* **WHAT YOU WILL DO**
Please copy the rows below verbatim, everything from the line containing "Start debugging with the bug icon" down to the line containing "Action: pyautogui.click(x=283, y=13)", with both of those lines included.
* START DATASET RECORDS *
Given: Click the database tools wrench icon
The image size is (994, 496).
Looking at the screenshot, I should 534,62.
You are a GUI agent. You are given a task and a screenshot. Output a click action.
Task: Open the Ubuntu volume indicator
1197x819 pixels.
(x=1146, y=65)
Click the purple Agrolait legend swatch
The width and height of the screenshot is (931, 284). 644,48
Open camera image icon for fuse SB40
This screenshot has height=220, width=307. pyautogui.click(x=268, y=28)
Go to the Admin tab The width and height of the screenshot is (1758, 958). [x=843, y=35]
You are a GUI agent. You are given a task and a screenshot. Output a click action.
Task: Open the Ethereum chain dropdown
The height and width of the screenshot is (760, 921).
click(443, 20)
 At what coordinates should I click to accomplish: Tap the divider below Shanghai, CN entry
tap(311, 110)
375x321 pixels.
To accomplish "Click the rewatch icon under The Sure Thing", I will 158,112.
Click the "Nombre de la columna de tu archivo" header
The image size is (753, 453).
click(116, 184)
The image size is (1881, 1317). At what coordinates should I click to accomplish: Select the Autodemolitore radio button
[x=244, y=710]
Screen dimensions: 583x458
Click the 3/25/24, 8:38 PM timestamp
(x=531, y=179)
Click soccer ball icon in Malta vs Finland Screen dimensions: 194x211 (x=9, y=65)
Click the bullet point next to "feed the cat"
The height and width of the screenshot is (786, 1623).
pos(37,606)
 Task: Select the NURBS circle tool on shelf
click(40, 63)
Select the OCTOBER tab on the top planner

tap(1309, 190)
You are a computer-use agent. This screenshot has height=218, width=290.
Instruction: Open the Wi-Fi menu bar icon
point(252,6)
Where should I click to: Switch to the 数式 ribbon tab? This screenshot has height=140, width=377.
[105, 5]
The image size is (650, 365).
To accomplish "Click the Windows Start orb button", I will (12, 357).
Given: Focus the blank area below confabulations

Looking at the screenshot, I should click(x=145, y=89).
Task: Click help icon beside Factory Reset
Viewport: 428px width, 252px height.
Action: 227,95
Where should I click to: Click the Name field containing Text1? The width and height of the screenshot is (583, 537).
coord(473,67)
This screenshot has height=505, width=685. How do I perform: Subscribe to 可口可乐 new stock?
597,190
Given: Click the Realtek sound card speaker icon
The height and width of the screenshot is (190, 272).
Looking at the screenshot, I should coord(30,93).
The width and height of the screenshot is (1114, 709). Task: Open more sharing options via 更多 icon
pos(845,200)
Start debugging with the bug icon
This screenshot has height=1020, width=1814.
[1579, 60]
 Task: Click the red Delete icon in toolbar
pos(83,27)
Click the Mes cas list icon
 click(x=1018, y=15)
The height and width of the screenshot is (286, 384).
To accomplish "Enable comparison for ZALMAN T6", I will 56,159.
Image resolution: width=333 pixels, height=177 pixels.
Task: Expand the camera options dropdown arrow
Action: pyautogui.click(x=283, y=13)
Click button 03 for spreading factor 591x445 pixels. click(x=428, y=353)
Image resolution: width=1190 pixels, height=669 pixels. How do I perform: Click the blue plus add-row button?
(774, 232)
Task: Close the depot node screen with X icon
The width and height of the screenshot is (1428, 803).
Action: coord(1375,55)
* END DATASET RECORDS *
* **THE RESPONSE**
Start debugging with the bug icon
This screenshot has height=1020, width=1814.
[1579, 60]
 Task: Click the red Delete icon in toolbar
pos(83,27)
Click the Mes cas list icon
 click(x=1018, y=15)
The height and width of the screenshot is (286, 384).
To accomplish "Enable comparison for ZALMAN T6", I will 56,159.
Image resolution: width=333 pixels, height=177 pixels.
Task: Expand the camera options dropdown arrow
Action: pyautogui.click(x=283, y=13)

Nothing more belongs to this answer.